>>

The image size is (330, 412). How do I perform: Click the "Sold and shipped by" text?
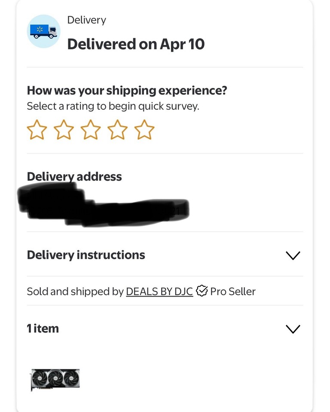click(x=75, y=292)
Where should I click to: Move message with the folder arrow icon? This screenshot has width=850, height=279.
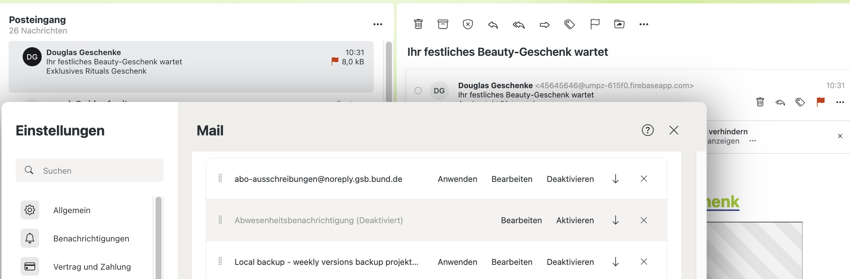[619, 24]
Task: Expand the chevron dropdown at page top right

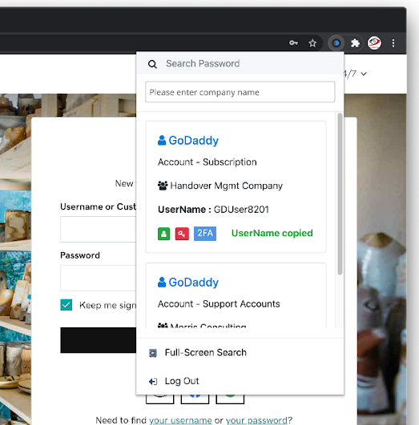Action: point(364,74)

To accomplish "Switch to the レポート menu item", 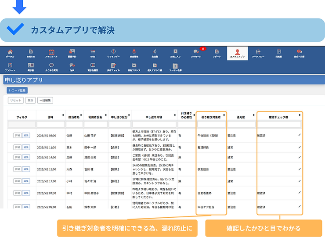I will [217, 53].
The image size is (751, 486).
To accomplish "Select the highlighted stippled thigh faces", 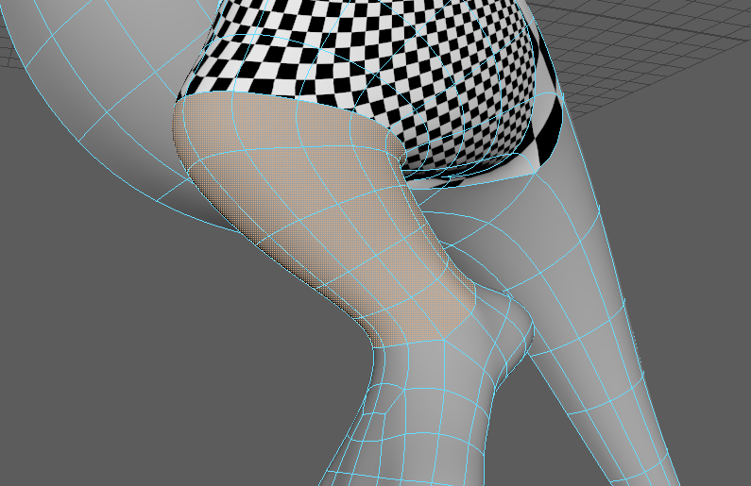I will pyautogui.click(x=312, y=217).
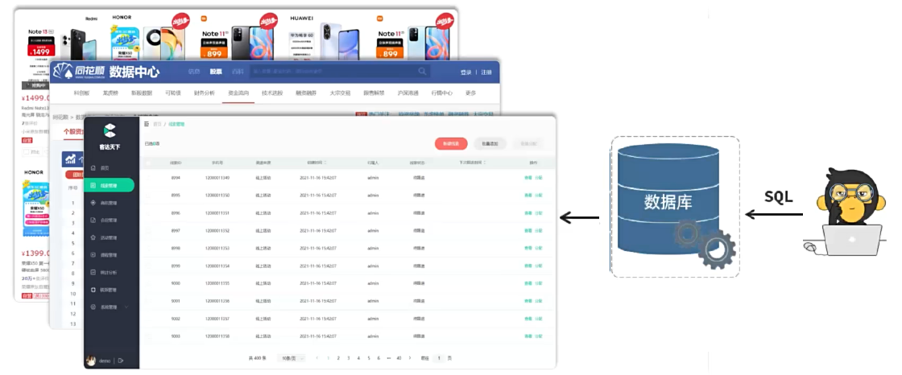Click the page jump number input field

[439, 357]
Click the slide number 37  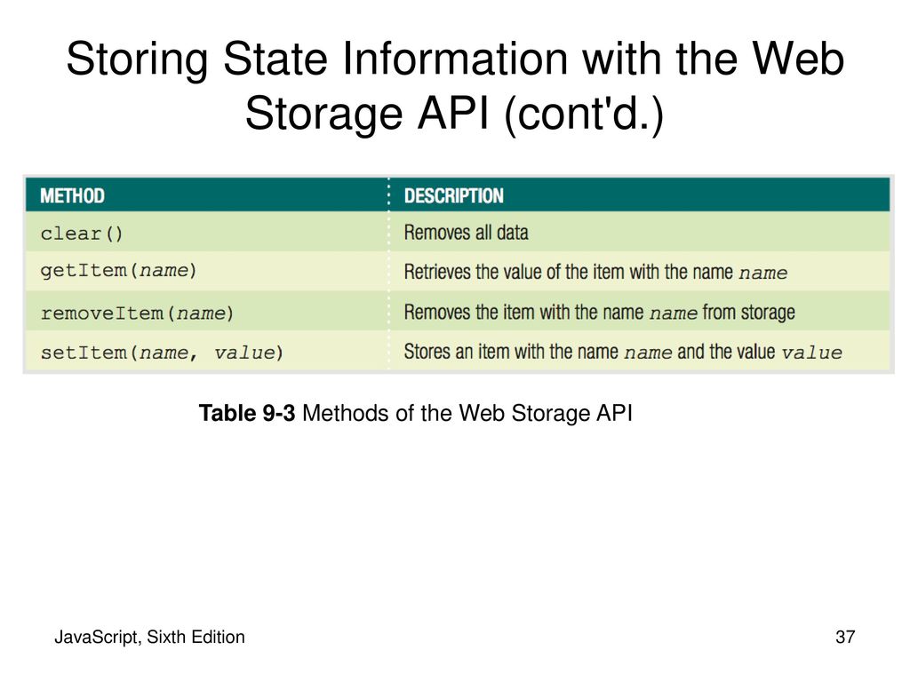pos(845,637)

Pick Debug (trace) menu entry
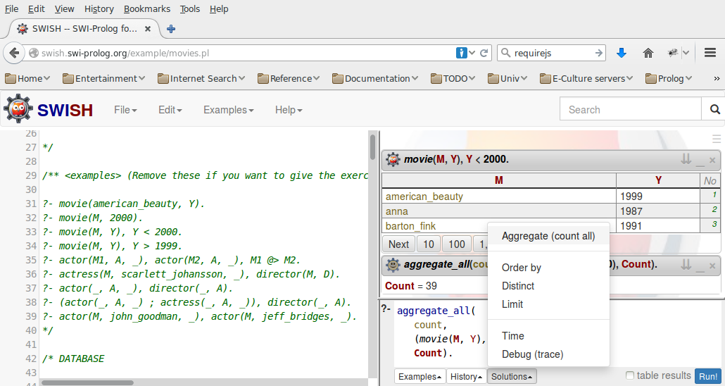point(532,354)
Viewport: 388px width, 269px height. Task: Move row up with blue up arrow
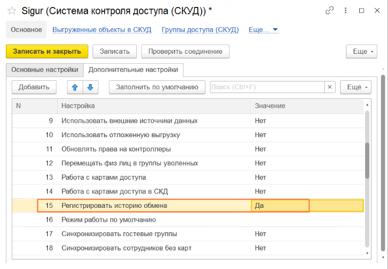click(x=75, y=87)
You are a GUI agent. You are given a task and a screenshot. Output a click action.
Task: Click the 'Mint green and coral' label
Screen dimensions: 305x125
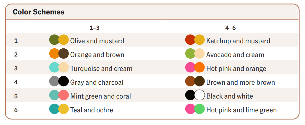[x=100, y=96]
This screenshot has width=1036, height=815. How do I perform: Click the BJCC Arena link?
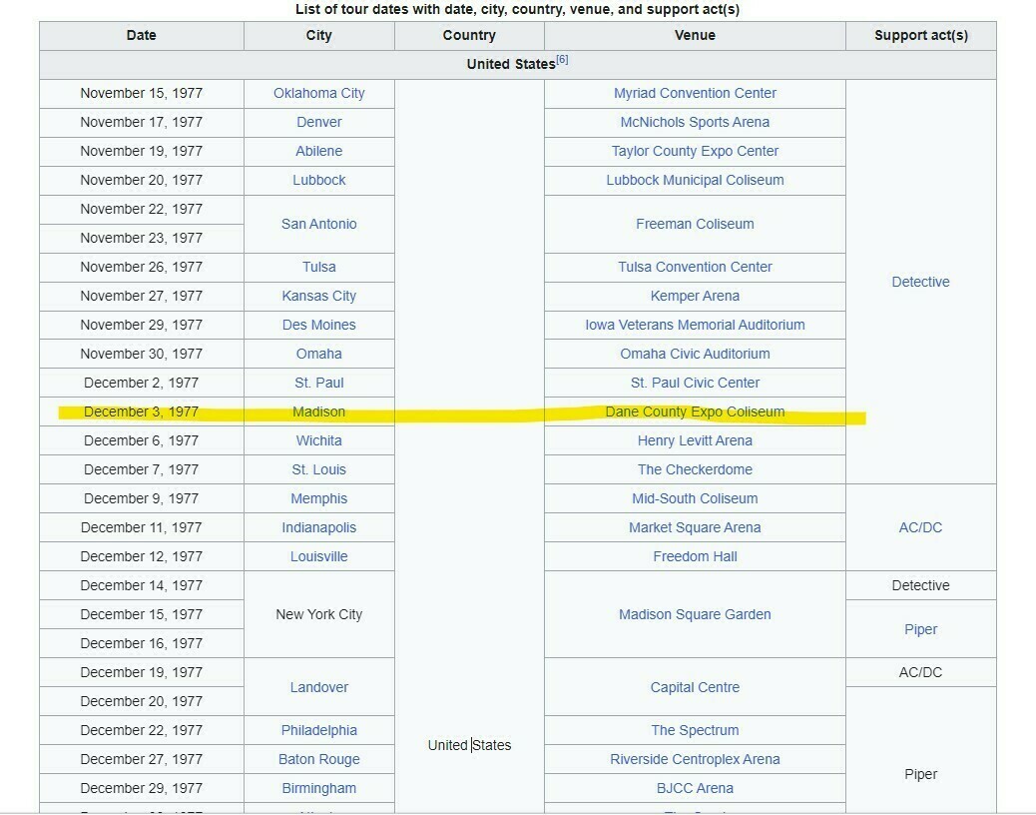click(694, 788)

<<

- [INSTRUCTIONS FOR THE TASK]:
Reproduce only the lines from the line that holds "Task: Click the 'Mint green and coral' label" through the end of the records, exactly as they stand, both ends included and pictures excluded.

- [WRITTEN SOLUTION]:
Task: Click the 'Mint green and coral' label
Screen dimensions: 305x125
[x=100, y=96]
This screenshot has width=1036, height=815. How do I perform: Click the BJCC Arena link?
click(694, 788)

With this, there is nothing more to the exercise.